Cox first claims that the written instruction given to the jury on the murder count improperly included references to felony-murder. Cox argues that the jury could have relied on the erroneous instruction to convict him of murder based on the predicate of assault with a deadly weapon, which was before the jury as a lesser included offense in the attempted murder count. Assault with a deadly weapon cannot be a predicate for felony-murder in California. Cox claims that this error violated his due process rights.

The California Court of Appeal determined that the jury’s verdict did not rely on an improper theory for several reasons. The trial judge correctly instructed the jury orally, and neither counsel argued the felony-murder theory. In addition, the felony-murder theory did not require a finding of malice, but the jury found two special circumstances (murder for financial gain and murder by lying in wait) which required such a finding. Accordingly, the state court held that any instructional error on the murder count was “harmless beyond a reasonable doubt” under Chapman, 386 U.S. at 24, 87 S.Ct. 824. This conclusion is not contrary to, or an unreasonable application of, Supreme Court precedent.

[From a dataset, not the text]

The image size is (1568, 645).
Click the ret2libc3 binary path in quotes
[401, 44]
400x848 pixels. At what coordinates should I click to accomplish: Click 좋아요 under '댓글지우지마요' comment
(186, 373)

Second, Cox claims that the state court improperly failed to define “domestic violence” in the jury instructions for the violation of California Penal Code section 12022.7, which provides an enhancement for a person who personally inflicts great bodily injury under circumstances involving domestic violence. “Domestic violence” is defined as “intentionally or recklessly causing or attempting to cause bodily injury” against a spouse or other specified person. Cal. Pen.Code § 13700(a) and (b). Cox argues that this omission represents a due process violation and structural error under Apprendi v. New Jersey, 530 U.S. 466, 476, 120 S.Ct. 2348, 147 L.Ed.2d 435 (2000), that requires automatic reversal.

The California Court of Appeal concluded that this instructional error was a federal constitutional error, but that it was harmless beyond a reasonable doubt. Cox did not deny that Ruth was his spouse or that she suffered bodily injury. By finding Cox guilty of attempted murder, the jury necessarily found that Cox intentionally caused his spouse’s injury. Therefore, the state court concluded that the exclusion of an instruction on domestic violence “could not have contributed to the jury’s verdict.” At the time of the state court’s decision, the Supreme Court had determined that jury instructional errors were subject to harmless error analysis. Johnson v. United States, 520 U.S. 461, 469, 117 S.Ct. 1544, 137 L.Ed.2d 718 (1997). Subsequently, the Supreme Court affirmed that Apprendi errors do not warrant automatic reversal. Washington v. Recuenco, — U.S. -, 126 S.Ct. 2546, 2551-53, 165 L.Ed.2d 466 (2006); see also United States v. Banuelos, 322 F.3d 700, 705 (9th Cir.2003). Thus, the state court’s conclusion was not contrary to, or an unreasonable application of, Supreme Court precedent.

AFFIRMED.

xh.iS disposition is not appropriate for publication and may not be cited to or by the courts of this circuit except as provided by 9th Cir. R. 36-3.